Proposed Approach / Solution
We used modern machine learning and inverse problems tools to achieve these goals. The core of the method is based on Optimal Transport (OT), which is used to find model-to-detected spot assignments, as well as finding prototype grains in the optimization process. We created the LaueOT method (Laue Indexing with Optimal Transport), which is optimized to work on large-memory GPUs, enabling indexing of samples with thousands of grains in half an hour. We showed its performance on both simulated and measured experimental data. A video demonstration of the LaueOT algorithm is shown in Video 2. The method outperforms the current state-of-the are in both computation speed (100x) and precision (the maximum number of correctly indexed grains is 5x). This is currently the fastest and most precise Laue solver available.
Impact
The LaueOT method for tomography indexing enables the neutron scans to map the samples with greatly improved spatial resolution. Moreover, as the wide-beam scanning technique requires less experimental time, the efficient and precise data analysis makes the Laue 3D neutron diffraction tomography a very competitive technique for material structure analysis.

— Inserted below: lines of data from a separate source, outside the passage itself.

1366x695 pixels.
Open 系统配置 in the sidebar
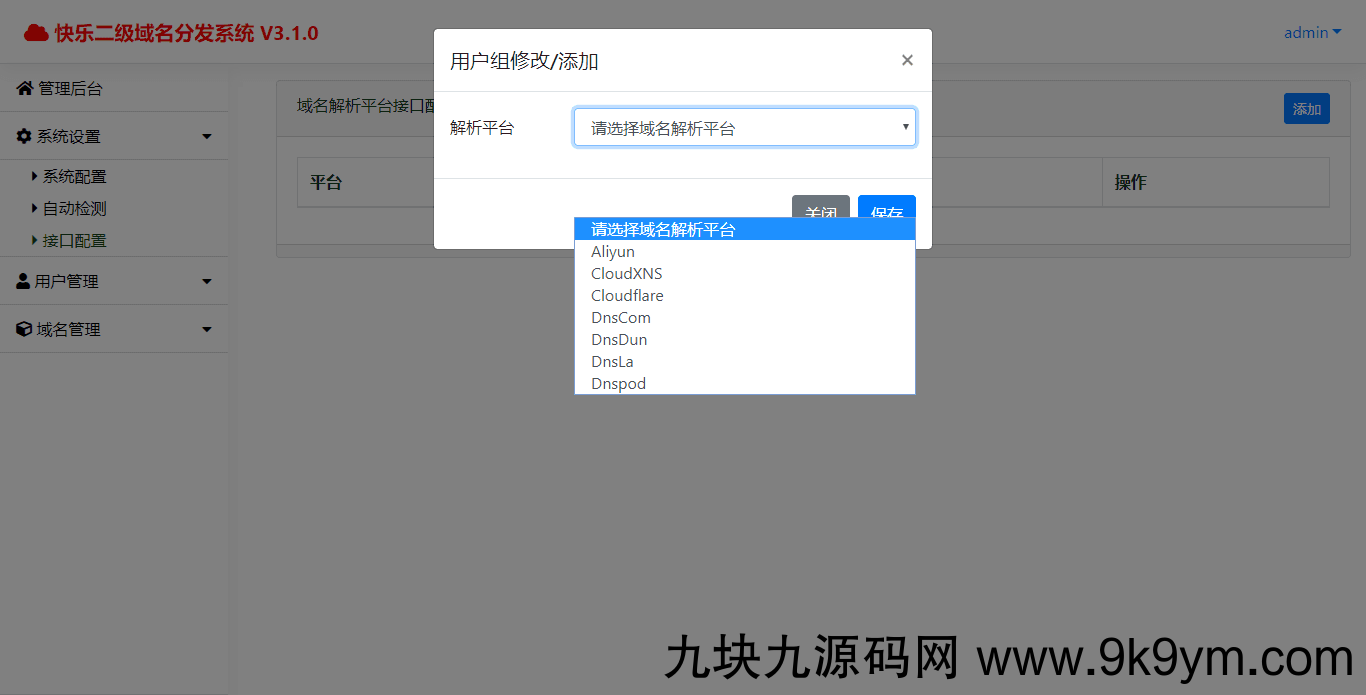[x=74, y=177]
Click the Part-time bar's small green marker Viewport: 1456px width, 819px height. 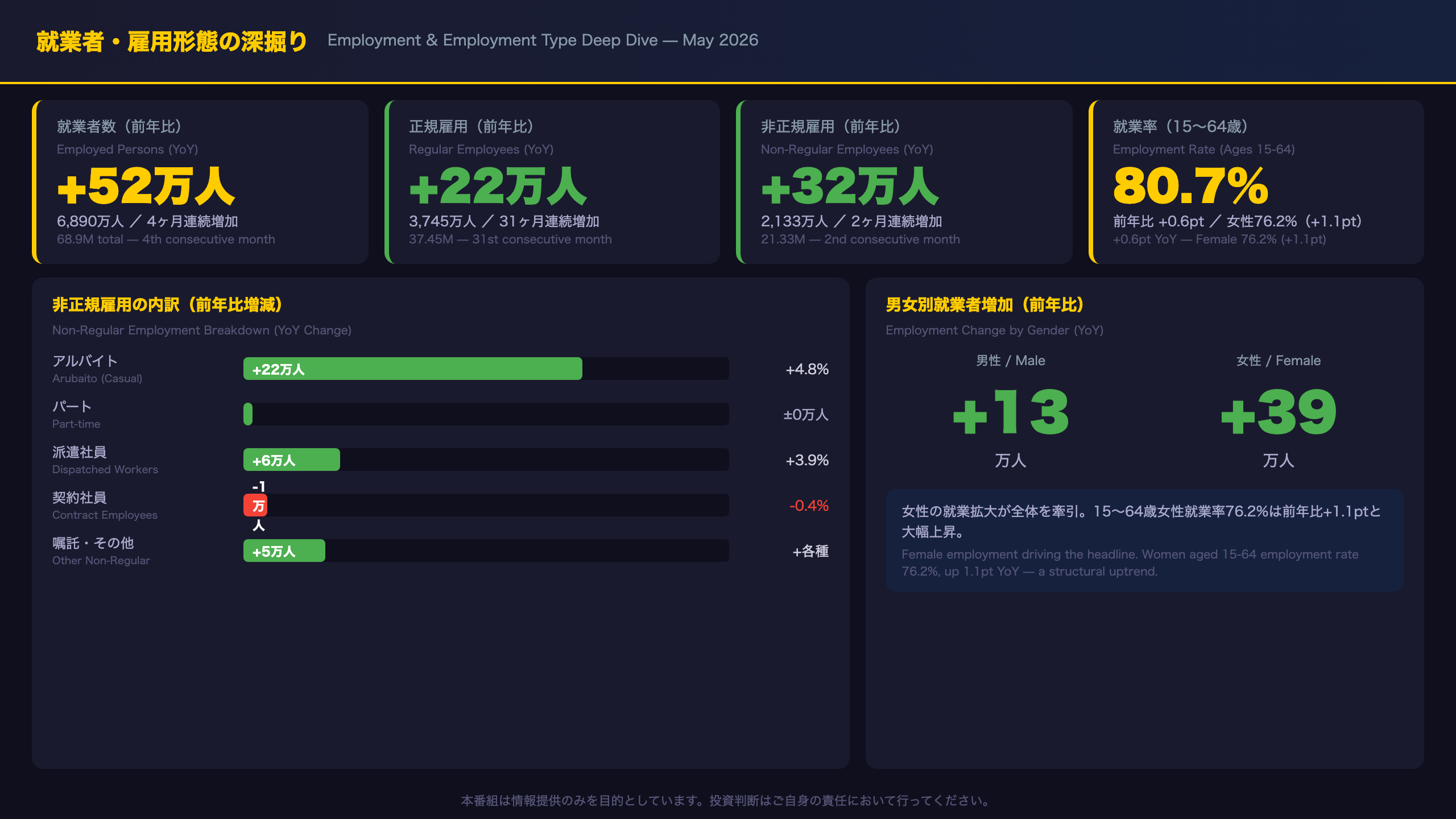click(248, 414)
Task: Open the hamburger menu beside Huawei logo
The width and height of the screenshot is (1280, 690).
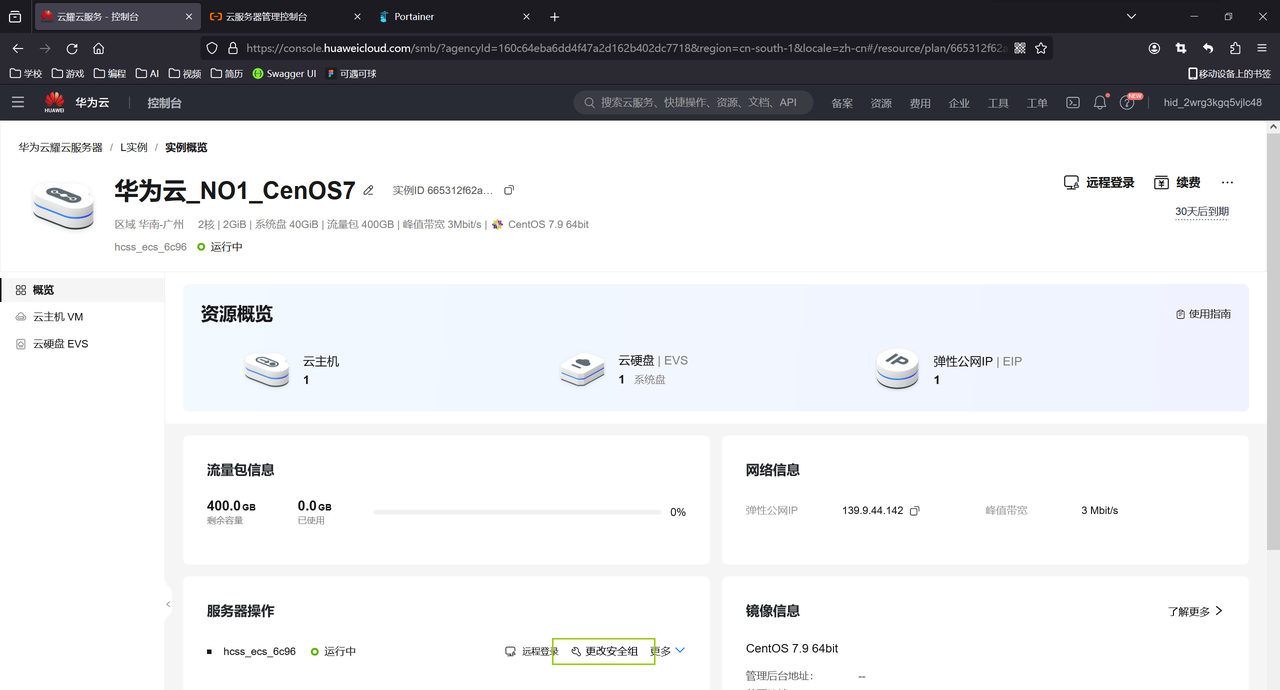Action: point(17,102)
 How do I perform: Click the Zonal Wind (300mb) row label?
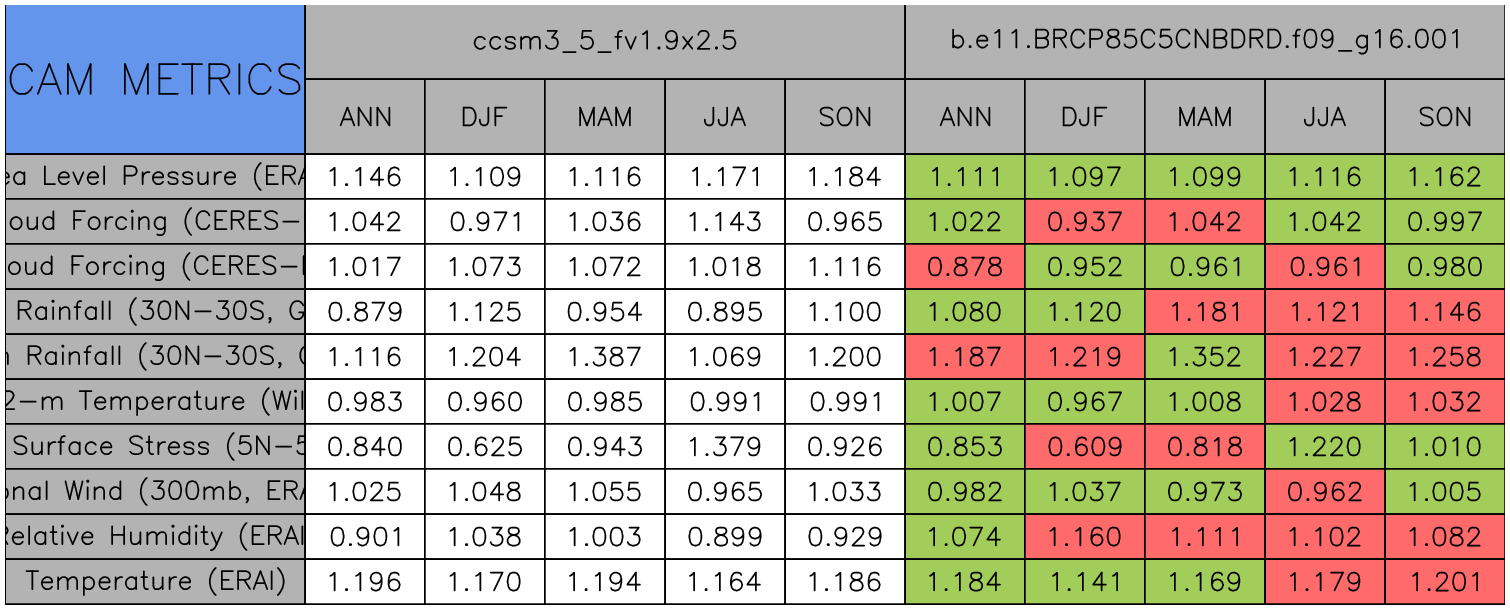[154, 492]
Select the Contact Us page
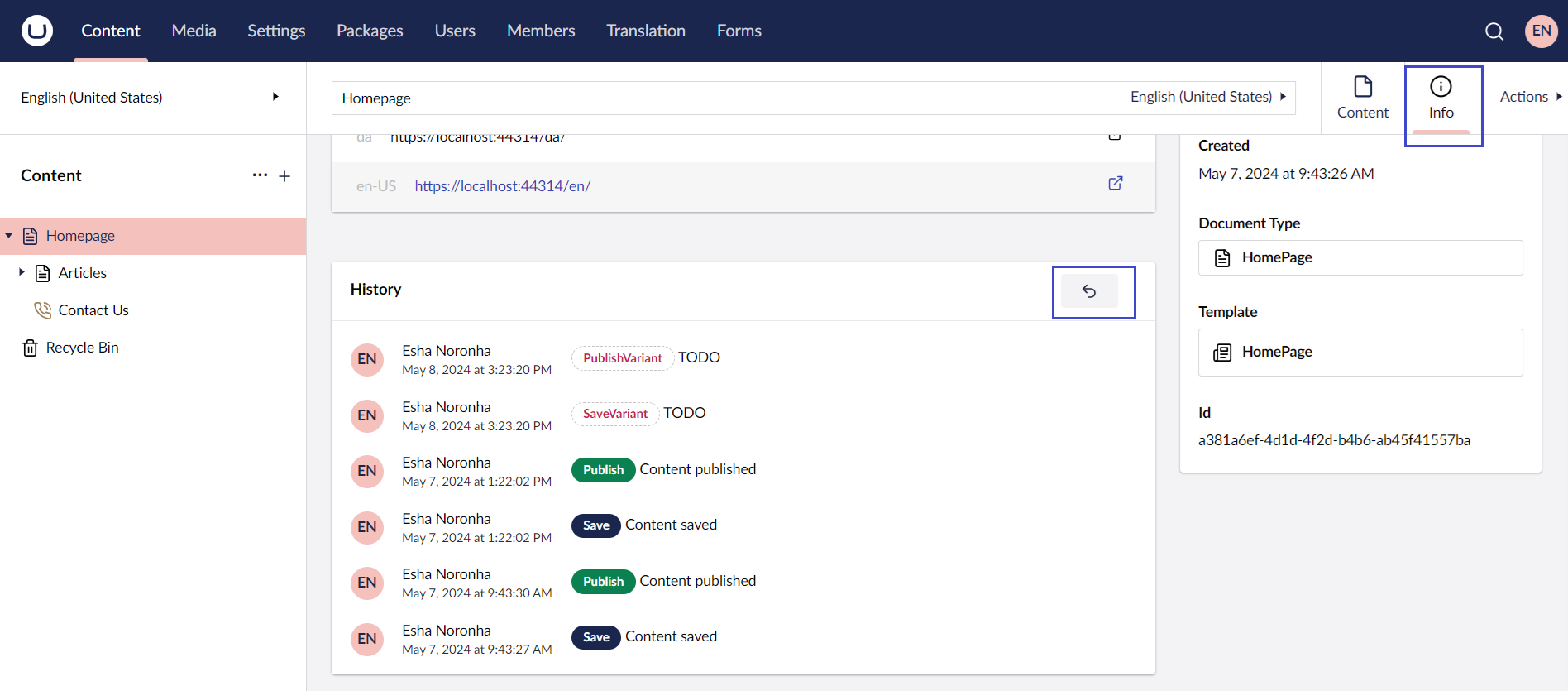 tap(93, 310)
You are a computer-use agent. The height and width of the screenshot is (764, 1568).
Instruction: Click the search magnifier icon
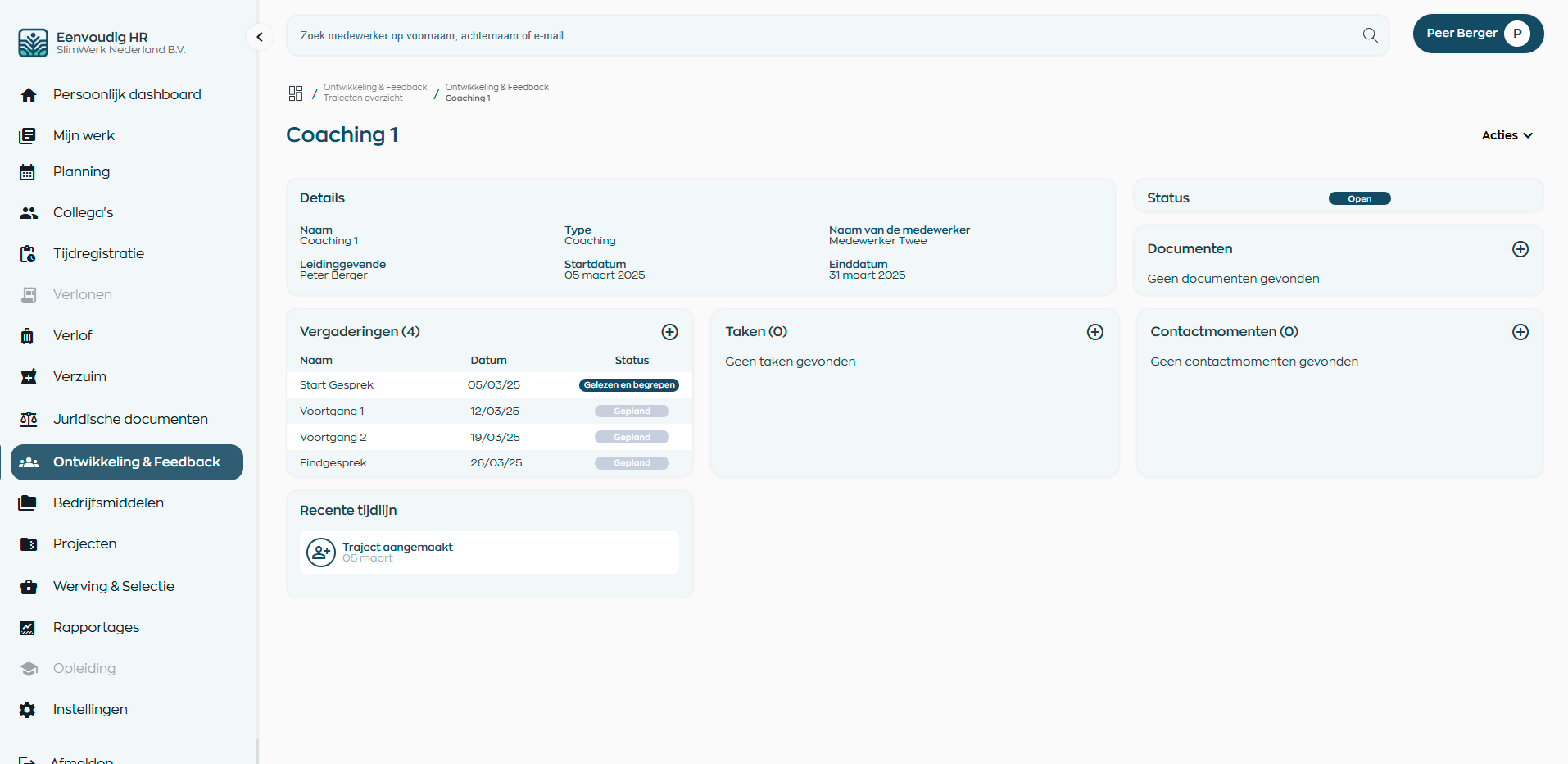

Video 1: Images recorded by the FALCON detectors during the Laue3DNDT experiment. The movie shows the diffraction patterns as the sample is rotated. The data comes from an experiment performed at the POLDI facility at PSI on an Iron Nickel Manganese alloy sample. Images at two detectors are shown, corresponding to two diffraction modes: backscatter and transmission.
Video 2: The optimization process for a simple simulated example with two grains. The real samples have around 1000 grains, with their patterns overlapping. The algorithm uses an iterative procedure, with alternating steps between computing the spot-to-spot assignments (grey lines) and updating the parameters of each grain (position and rotation, shown by changes in the model spots).
Presentation
Gallery
Annexe
Publications
- Kacprzak, T., Samothrakitis, S., Larsen, C. B., Kopeček, J., Strobl, M., Polatidis, E., & Obozinski, G. (2024). Laue Indexing with Optimal Transport. arXiv preprint arXiv:2404.06478.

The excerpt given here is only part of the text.